Die Tage im Änderhaus verstrichen, und noch immer dauerte der Sommer an. Bastian genoß es auch weiterhin, sich wie ein Kind von Dame Aiuóla verwöhnen zu lassen. Auch ihre Früchte schmeckten ihm noch immer so köstlich wie zu Anfang, doch nach und nach war sein Heißhunger gestillt. Er aß weniger davon. Und sie bemerkte es, ohne jedoch ein Wort darüber zu verlieren. Auch von ihrer Fürsorge und Zärtlichkeit fühlte er sich gesättigt. Und in demselben Maß, wie sein Bedürfnis danach abnahm, erwachte in ihm eine Sehnsucht ganz anderer Art, ein Verlangen, wie er es bisher noch nie empfunden hatte und das sich in jeder Hinsicht von all seinen bisherigen Wünschen unterschied: Die Sehnsucht, selbst lieben zu können. Mit Verwunderung und Trauer wurde er inne, daß er es nicht konnte. Doch der Wunsch danach wurde stärker und stärker.
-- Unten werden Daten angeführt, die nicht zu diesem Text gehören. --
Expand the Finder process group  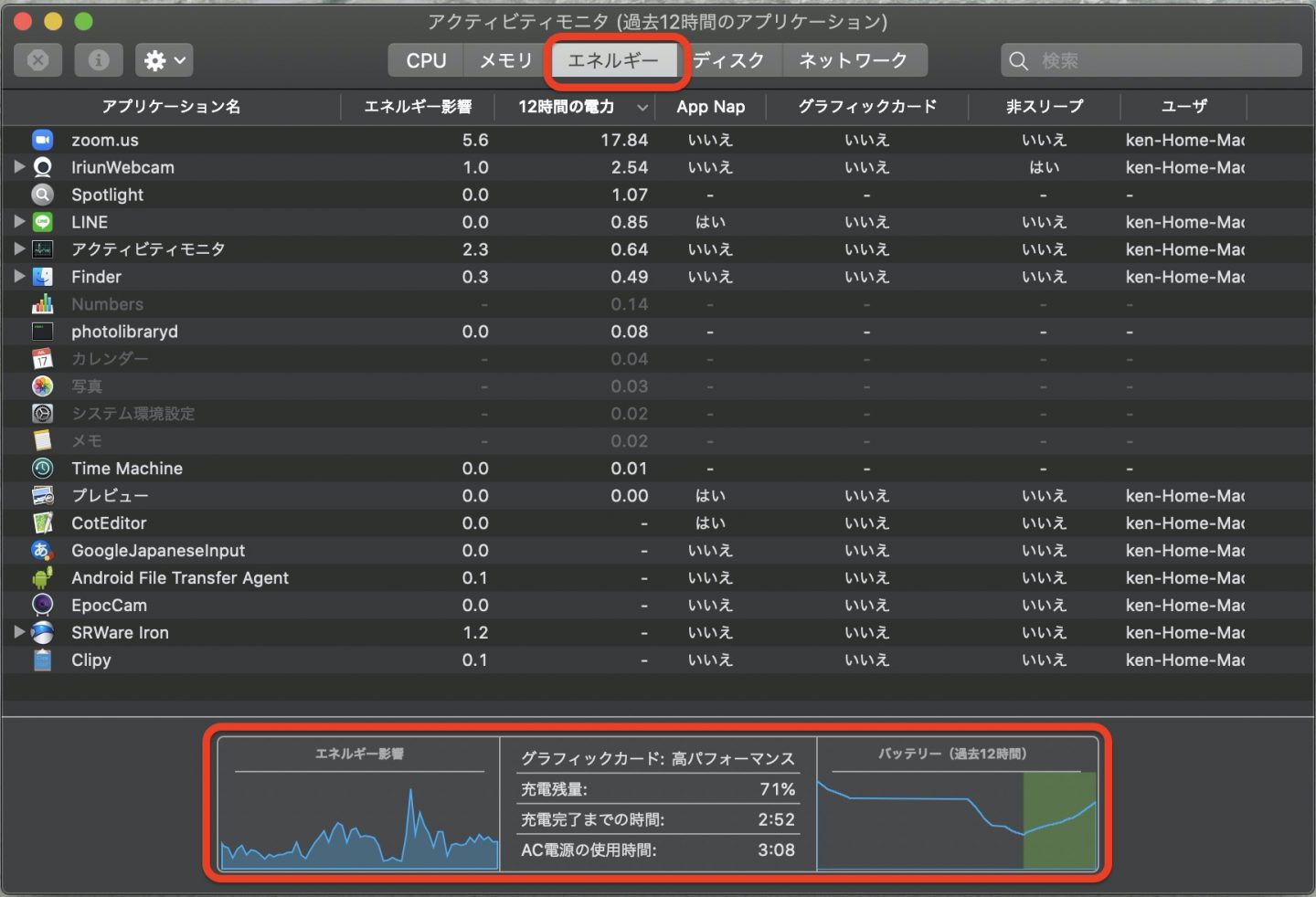pyautogui.click(x=19, y=277)
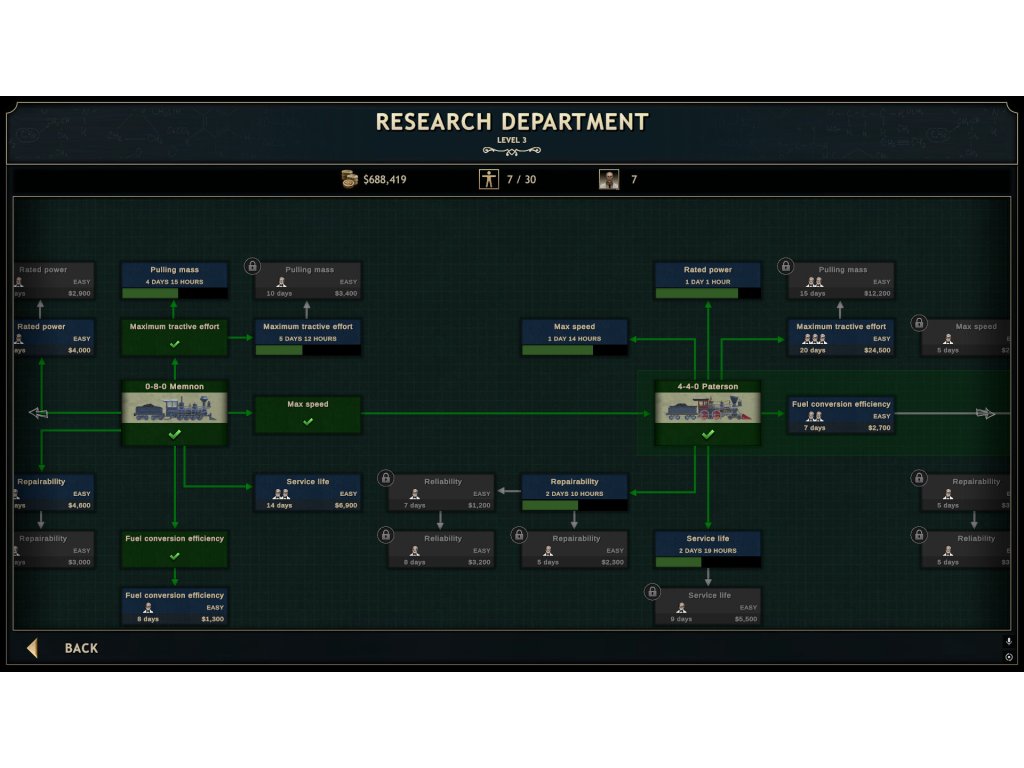This screenshot has height=768, width=1024.
Task: Click the checkmark under 0-8-0 Memnon
Action: click(175, 435)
Und eines Abends, als sie wieder beisammensaßen, sprach er darüber mit Dame Aiuóla.
Nachdem sie ihm zugehört hatte, schwieg sie lange. Ihr Blick ruhte mit einem Ausdruck auf Bastian, den er nicht verstand.
»Jetzt hast du deinen letzten Wunsch gefunden«, sagte sie, »dein Wahrer Wille ist es, zu lieben.«
»Aber warum kann ich es nicht, Dame Aiuóla?«
»Das kannst du erst, wenn du vom Wasser des Lebens getrunken hast«, antwortete sie, »und du kannst nicht in deine Welt zurück, ohne anderen davon mitzubringen.«
Bastian schwieg verwirrt. »Aber du?« fragte er, »hast du denn nicht auch schon davon getrunken?«
»Nein«, sagte Dame Aiuóla, »bei mir ist das etwas anderes. Ich brauche nur jemand, dem ich meinen Überfluß schenken kann.«
»War das denn nicht Liebe?«
Dame Aiuóla überlegte eine Weile, dann erwiderte sie:
»Es war, was du dir gewünscht hast.«
»Können phantásische Wesen auch nicht lieben - wie ich?« fragte er bang.
»Es heißt«, entgegnete sie leise, »daß es einige wenige Geschöpfe Phantásiens gibt, die vom Wasser des Lebens trinken durften. Aber niemand weiß, wer sie sind. Und es gibt eine Verheißung, von der wir nur selten sprechen, daß einmal in ferner Zukunft eine Zeit kommen wird, wo die Menschen die Liebe auch nach Phantásien bringen werden. Dann werden beide Welten nur noch eine sein. Doch was das bedeutet, weiß ich nicht.«
»Dame Aiuóla«, fragte Bastian ebenso leise, »du hast versprochen, wenn der rechte Augenblick gekommen ist, willst du mir sagen, was ich vergessen mußte, um meinen letzten Wunsch zu finden. Ist jetzt der rechte Augenblick gekommen?«
Sie nickte.
»Du mußtest Vater und Mutter vergessen. Jetzt hast du nichts mehr als deinen Namen.«
Bastian dachte nach.
»Vater und Mutter?« sagte er langsam. Aber die Worte bedeuteten ihm nichts mehr. Er konnte sich nicht erinnern.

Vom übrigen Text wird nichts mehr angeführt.